Exercise aim → Can you output all of the entries below verbatim, line for line?

— START Dataset entries —

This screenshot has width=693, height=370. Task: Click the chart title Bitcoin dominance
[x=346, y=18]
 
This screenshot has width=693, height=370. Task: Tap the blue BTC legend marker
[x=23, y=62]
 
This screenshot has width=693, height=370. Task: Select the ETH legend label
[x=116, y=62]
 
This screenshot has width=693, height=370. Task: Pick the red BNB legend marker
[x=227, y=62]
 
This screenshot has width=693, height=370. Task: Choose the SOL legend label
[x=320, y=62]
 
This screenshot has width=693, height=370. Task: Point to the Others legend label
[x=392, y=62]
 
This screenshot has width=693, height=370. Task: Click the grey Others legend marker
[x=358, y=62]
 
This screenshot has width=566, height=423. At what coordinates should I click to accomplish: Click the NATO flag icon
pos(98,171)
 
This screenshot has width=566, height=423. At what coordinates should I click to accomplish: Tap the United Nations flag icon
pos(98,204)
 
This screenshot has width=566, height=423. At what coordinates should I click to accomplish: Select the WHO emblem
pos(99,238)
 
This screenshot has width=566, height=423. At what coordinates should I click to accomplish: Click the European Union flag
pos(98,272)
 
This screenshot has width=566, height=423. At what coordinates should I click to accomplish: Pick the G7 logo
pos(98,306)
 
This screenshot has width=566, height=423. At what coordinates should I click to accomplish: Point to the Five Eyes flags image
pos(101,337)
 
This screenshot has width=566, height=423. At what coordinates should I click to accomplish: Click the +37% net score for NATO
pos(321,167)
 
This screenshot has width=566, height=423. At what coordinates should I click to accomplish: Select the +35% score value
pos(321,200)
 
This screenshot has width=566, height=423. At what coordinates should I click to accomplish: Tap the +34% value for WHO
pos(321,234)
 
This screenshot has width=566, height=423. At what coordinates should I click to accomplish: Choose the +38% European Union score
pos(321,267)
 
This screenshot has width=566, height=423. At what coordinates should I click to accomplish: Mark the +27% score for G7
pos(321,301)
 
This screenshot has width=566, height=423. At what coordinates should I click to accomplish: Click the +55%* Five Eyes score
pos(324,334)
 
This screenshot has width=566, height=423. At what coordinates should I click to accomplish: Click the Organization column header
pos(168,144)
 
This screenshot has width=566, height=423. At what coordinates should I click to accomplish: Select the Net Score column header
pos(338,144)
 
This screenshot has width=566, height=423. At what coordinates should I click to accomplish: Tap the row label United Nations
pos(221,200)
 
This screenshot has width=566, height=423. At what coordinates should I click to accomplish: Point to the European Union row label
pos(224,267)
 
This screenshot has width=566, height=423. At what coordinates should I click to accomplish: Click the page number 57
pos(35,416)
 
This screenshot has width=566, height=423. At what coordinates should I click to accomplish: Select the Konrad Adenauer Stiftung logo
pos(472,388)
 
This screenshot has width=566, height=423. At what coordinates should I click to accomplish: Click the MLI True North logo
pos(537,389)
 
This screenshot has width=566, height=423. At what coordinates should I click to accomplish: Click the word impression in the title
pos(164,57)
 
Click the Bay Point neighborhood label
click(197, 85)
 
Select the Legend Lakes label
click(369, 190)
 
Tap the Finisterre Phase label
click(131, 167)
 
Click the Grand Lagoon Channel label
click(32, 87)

— END Dataset entries —

Correct output →
This screenshot has width=693, height=370. Task: Click the chart title Bitcoin dominance
[x=346, y=18]
 
This screenshot has width=693, height=370. Task: Tap the blue BTC legend marker
[x=23, y=62]
 
This screenshot has width=693, height=370. Task: Select the ETH legend label
[x=116, y=62]
 
This screenshot has width=693, height=370. Task: Pick the red BNB legend marker
[x=227, y=62]
 
This screenshot has width=693, height=370. Task: Choose the SOL legend label
[x=320, y=62]
 
This screenshot has width=693, height=370. Task: Point to the Others legend label
[x=392, y=62]
 
This screenshot has width=693, height=370. Task: Click the grey Others legend marker
[x=358, y=62]
 
This screenshot has width=566, height=423. At what coordinates should I click to accomplish: Click the NATO flag icon
pos(98,171)
 
This screenshot has width=566, height=423. At what coordinates should I click to accomplish: Tap the United Nations flag icon
pos(98,204)
 
This screenshot has width=566, height=423. At what coordinates should I click to accomplish: Select the WHO emblem
pos(99,238)
 
This screenshot has width=566, height=423. At what coordinates should I click to accomplish: Click the European Union flag
pos(98,272)
 
This screenshot has width=566, height=423. At what coordinates should I click to accomplish: Pick the G7 logo
pos(98,306)
 
This screenshot has width=566, height=423. At what coordinates should I click to accomplish: Point to the Five Eyes flags image
pos(101,337)
 
This screenshot has width=566, height=423. At what coordinates should I click to accomplish: Click the +37% net score for NATO
pos(321,167)
 
This screenshot has width=566, height=423. At what coordinates should I click to accomplish: Select the +35% score value
pos(321,200)
 
This screenshot has width=566, height=423. At what coordinates should I click to accomplish: Tap the +34% value for WHO
pos(321,234)
 
This screenshot has width=566, height=423. At what coordinates should I click to accomplish: Choose the +38% European Union score
pos(321,267)
 
This screenshot has width=566, height=423. At what coordinates should I click to accomplish: Mark the +27% score for G7
pos(321,301)
 
This screenshot has width=566, height=423. At what coordinates should I click to accomplish: Click the +55%* Five Eyes score
pos(324,334)
 
This screenshot has width=566, height=423. At what coordinates should I click to accomplish: Click the Organization column header
pos(168,144)
 
This screenshot has width=566, height=423. At what coordinates should I click to accomplish: Select the Net Score column header
pos(338,144)
 
This screenshot has width=566, height=423. At what coordinates should I click to accomplish: Tap the row label United Nations
pos(221,200)
 
This screenshot has width=566, height=423. At what coordinates should I click to accomplish: Point to the European Union row label
pos(224,267)
 
This screenshot has width=566, height=423. At what coordinates should I click to accomplish: Click the page number 57
pos(35,416)
 
This screenshot has width=566, height=423. At what coordinates should I click to accomplish: Select the Konrad Adenauer Stiftung logo
pos(472,388)
 
This screenshot has width=566, height=423. At what coordinates should I click to accomplish: Click the MLI True North logo
pos(537,389)
 
This screenshot has width=566, height=423. At what coordinates should I click to accomplish: Click the word impression in the title
pos(164,57)
 
Click the Bay Point neighborhood label
click(197, 85)
 
Select the Legend Lakes label
click(369, 190)
 
Tap the Finisterre Phase label
click(131, 167)
 
Click the Grand Lagoon Channel label
click(32, 87)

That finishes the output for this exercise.